** DATASET CONTENT follows **
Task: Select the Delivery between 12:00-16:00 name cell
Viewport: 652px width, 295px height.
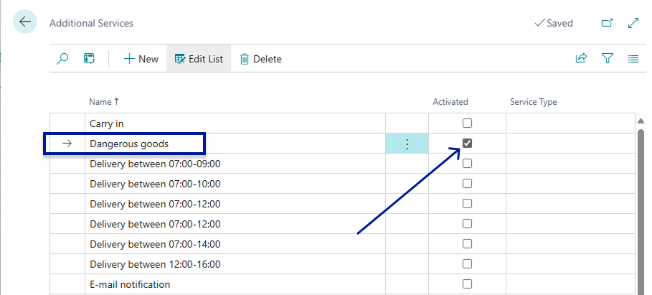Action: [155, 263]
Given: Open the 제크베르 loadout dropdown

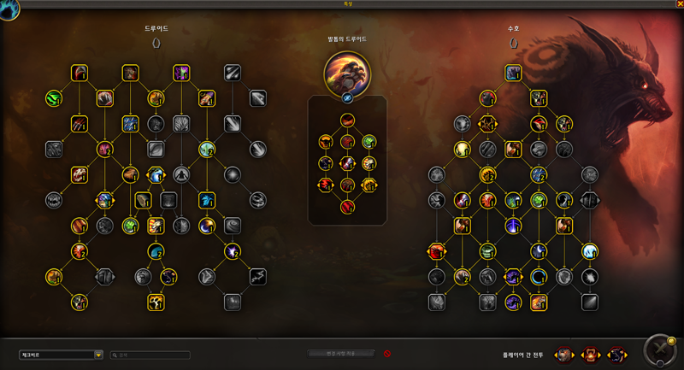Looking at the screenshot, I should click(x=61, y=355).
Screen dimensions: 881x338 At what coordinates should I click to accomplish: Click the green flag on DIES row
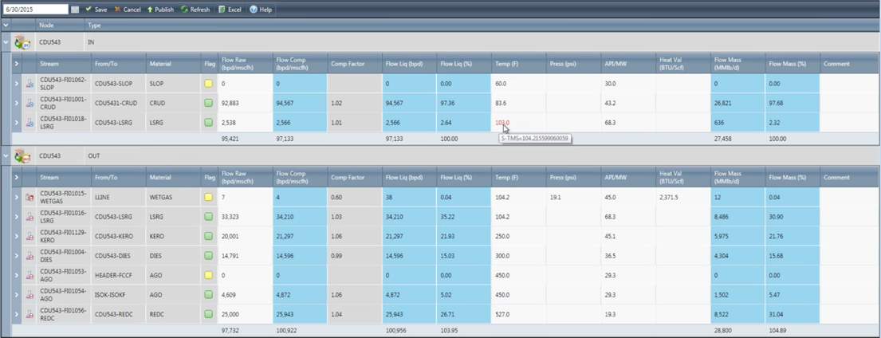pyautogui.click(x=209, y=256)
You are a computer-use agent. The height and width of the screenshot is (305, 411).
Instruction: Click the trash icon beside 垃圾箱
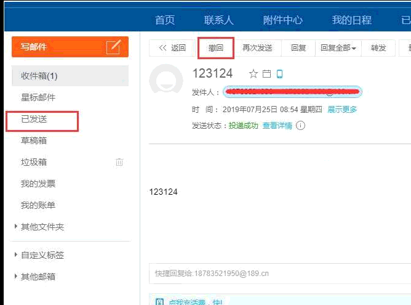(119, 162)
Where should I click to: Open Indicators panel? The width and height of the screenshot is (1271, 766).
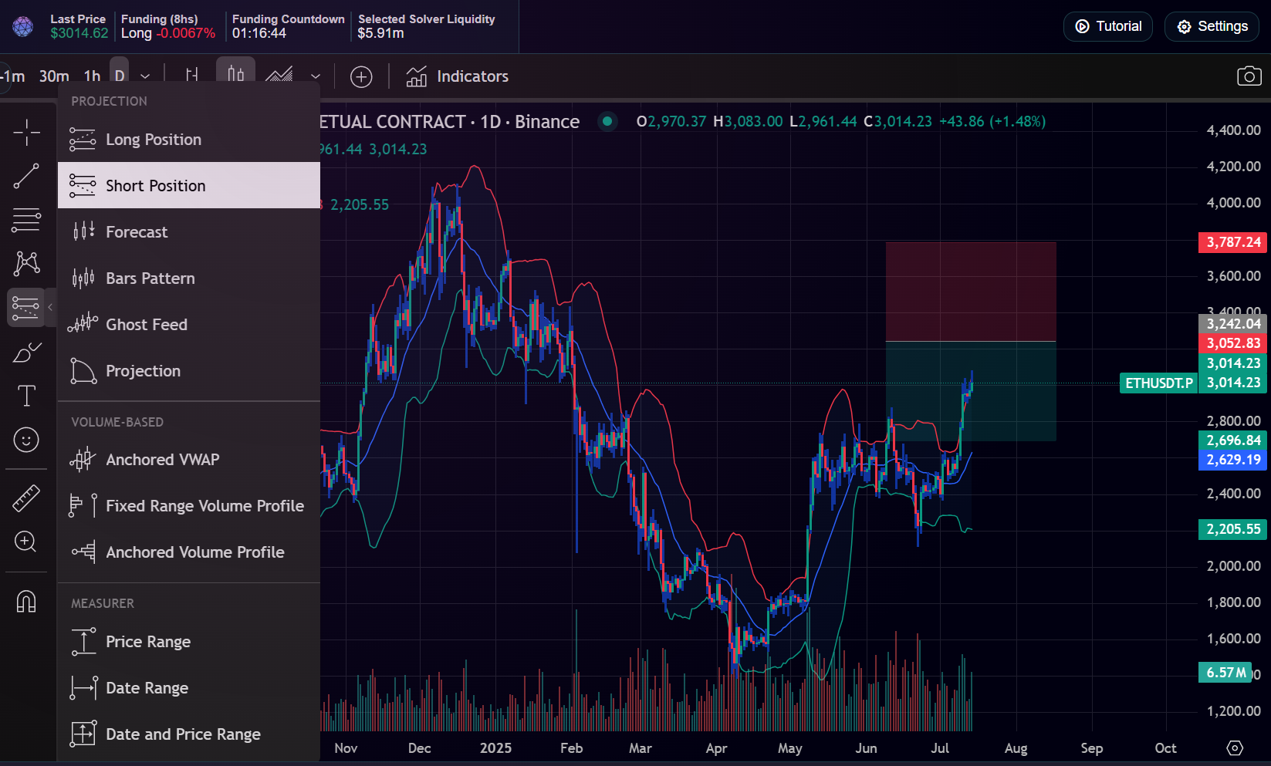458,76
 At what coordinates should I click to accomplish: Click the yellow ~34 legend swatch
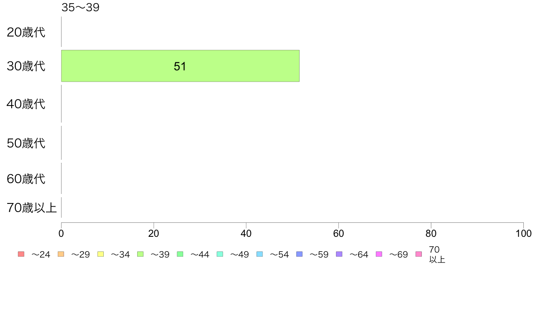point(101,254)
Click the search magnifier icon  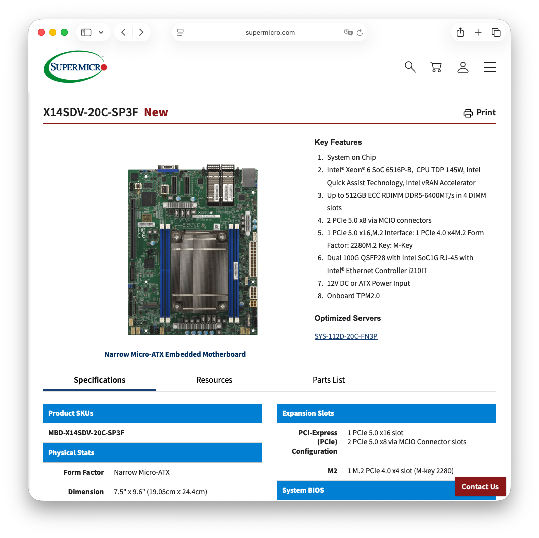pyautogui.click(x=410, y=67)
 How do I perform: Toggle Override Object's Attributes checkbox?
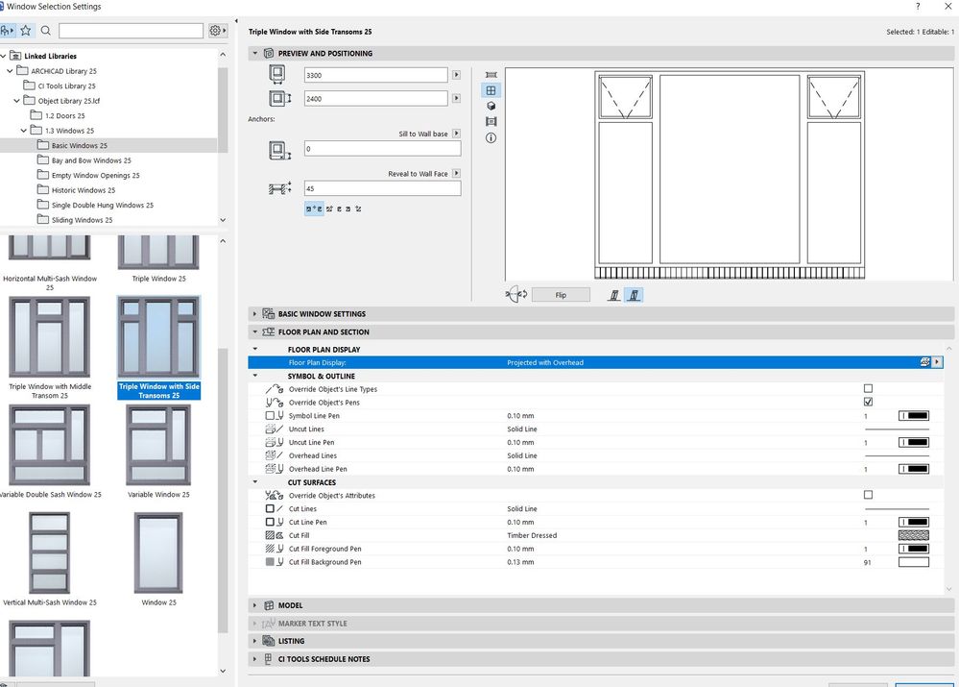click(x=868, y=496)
** End of DATASET CONTENT **
Repeat word for word the lines starting at the one with "How do I perform: Toggle" and ending at the final line of the records above, both included; no pictures.

## WRITTEN SOLUTION
 How do I perform: Toggle Override Object's Attributes checkbox?
click(x=868, y=496)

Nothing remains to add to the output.